Modulation of extracellular glutamate concentration by nitric oxide synthase inhibitor in rat transient forebrain ischemia.

The purpose of the present study was to clarify the effect of topical administration of a nitric oxide synthase inhibitor on extracellular glutamate concentration in transient forebrain ischemia. Two microdialysis probes were inserted into the bilateral striata of Wistar rats. NG-Nitro-L-arginine (L-NNA) with or without L-arginine was topically administered into the unilateral striatum through one of the microdialysis probes, while Ringer's solution was perfused into the contralateral striatum as the control, and 14 minutes of forebrain ischemia was applied. The extracellular glutamate concentration during ischemia and subsequent reperfusion was statistically significantly higher on the 100 microM L-NNA-perfused side than on the control side, but 1 mM L-NNA was ineffective.

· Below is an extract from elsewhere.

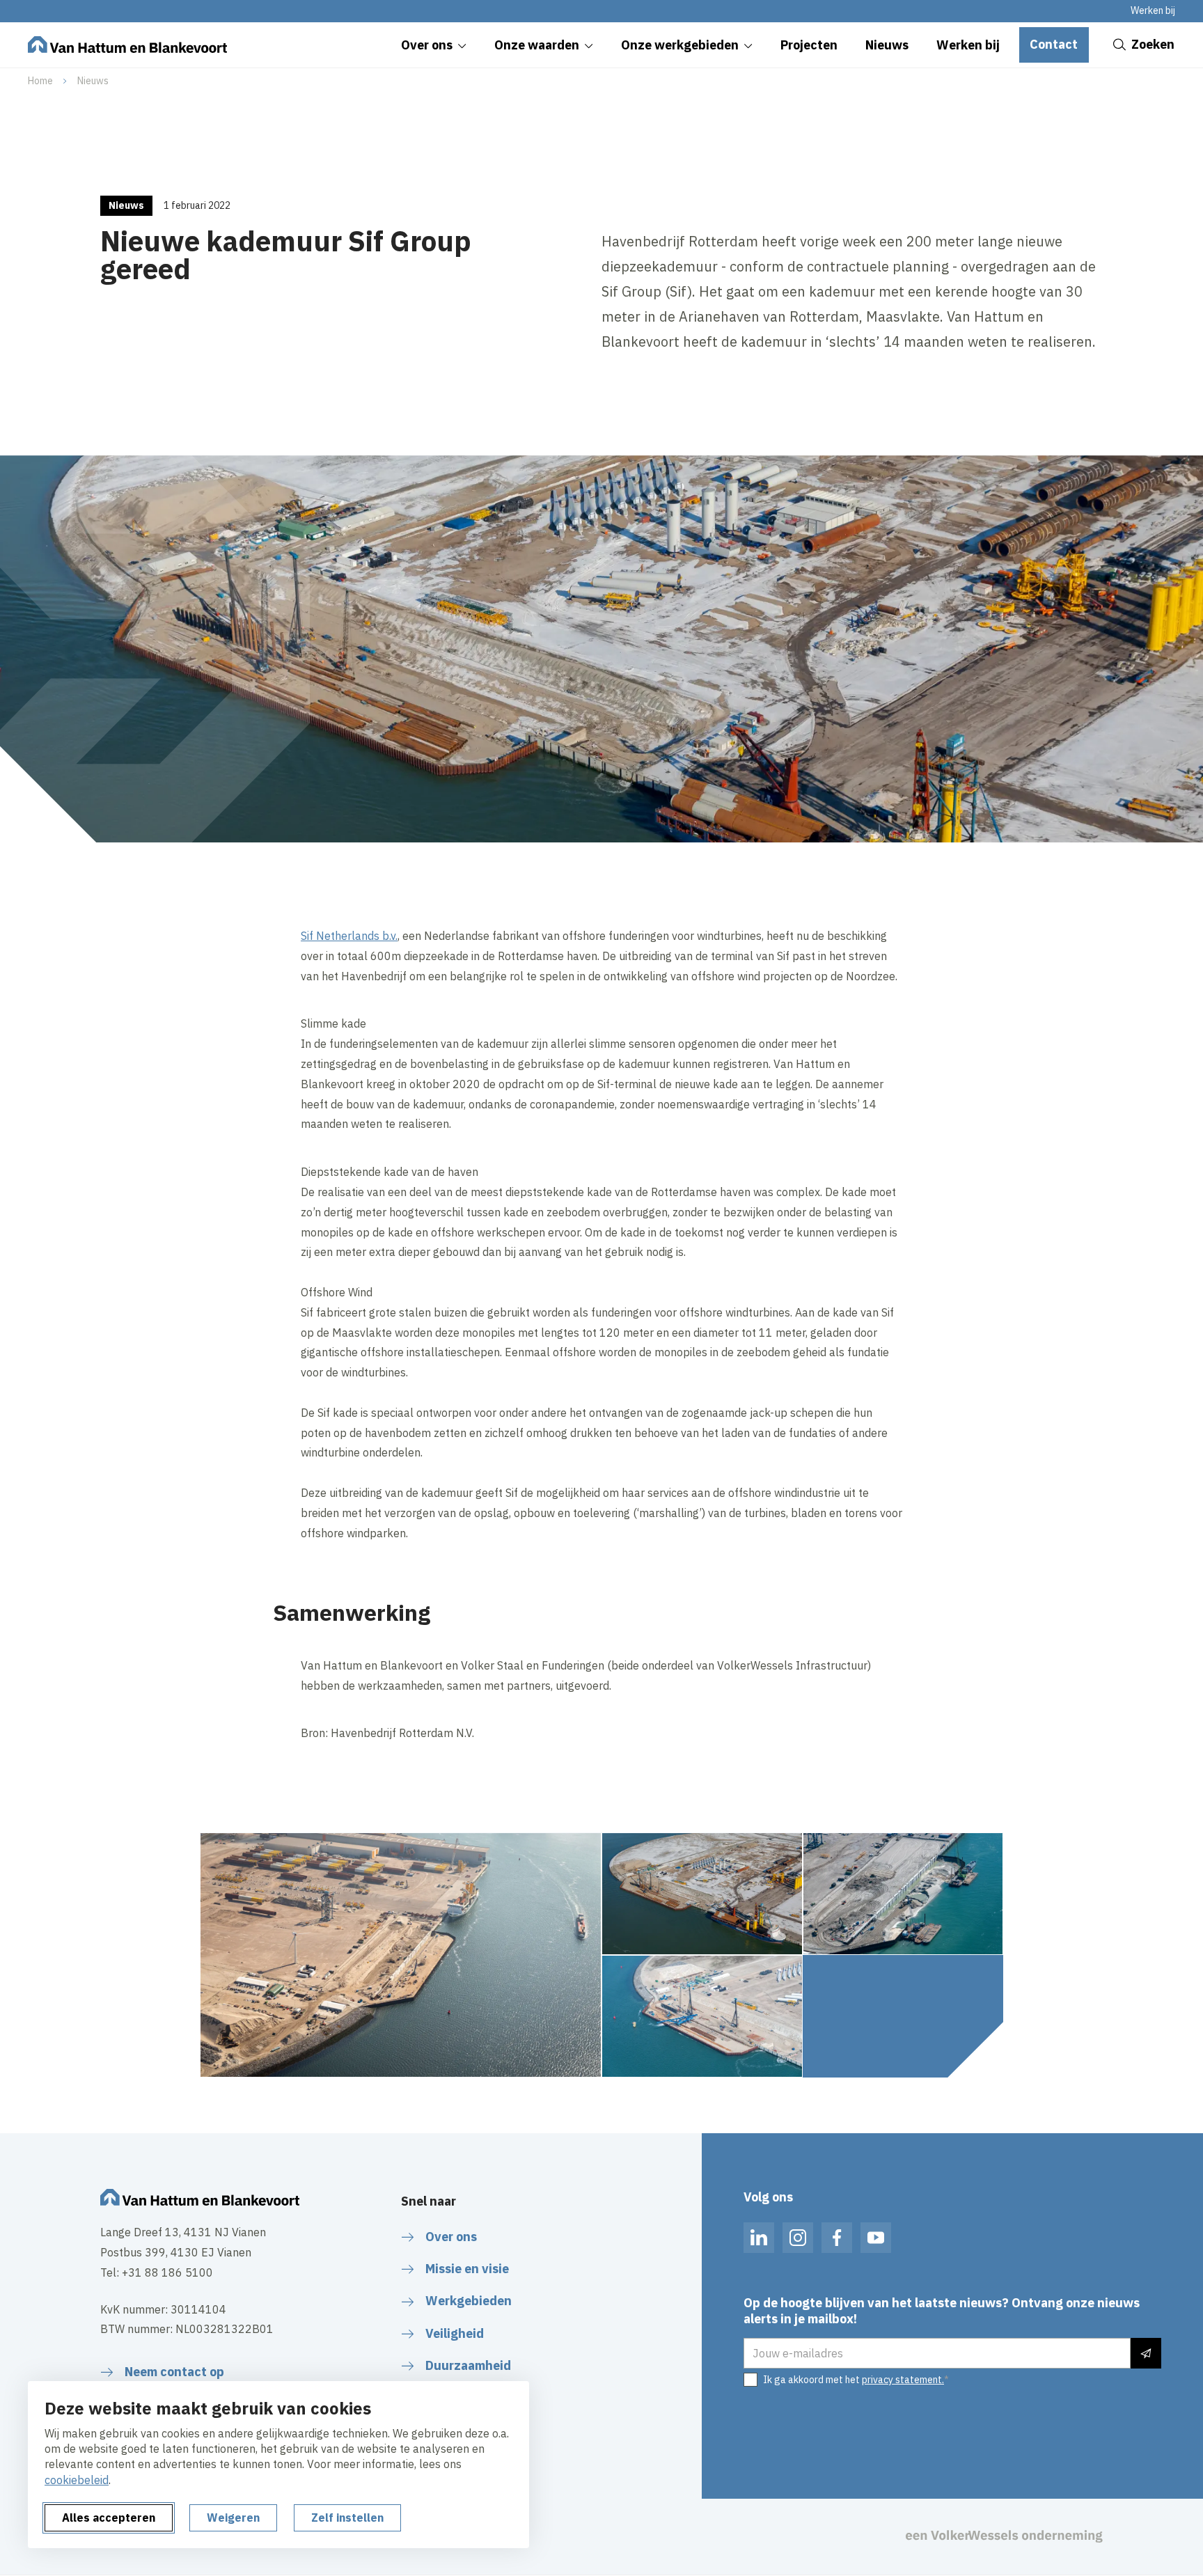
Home (40, 80)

When 100 microM L-NNA was perfused together with 500 microM L-arginine, the glutamate concentration did not differ from that on the control side. Moreover, administration of 500 microM L-arginine significantly suppressed the glutamate elevation after reperfusion. The fact that the lower dose of L-NNA increased the accumulation of glutamate during ischemia and reperfusion without altering blood flow may indicate that nitric oxide affords protection against ischemia neuronal damage. However, since the higher dose of L-NNA did not affect the glutamate concentration, it appears that the effect of nitric oxide on extracellular glutamate concentration in forebrain ischemia differs, depending on the degree of the inhibition of NOS activity.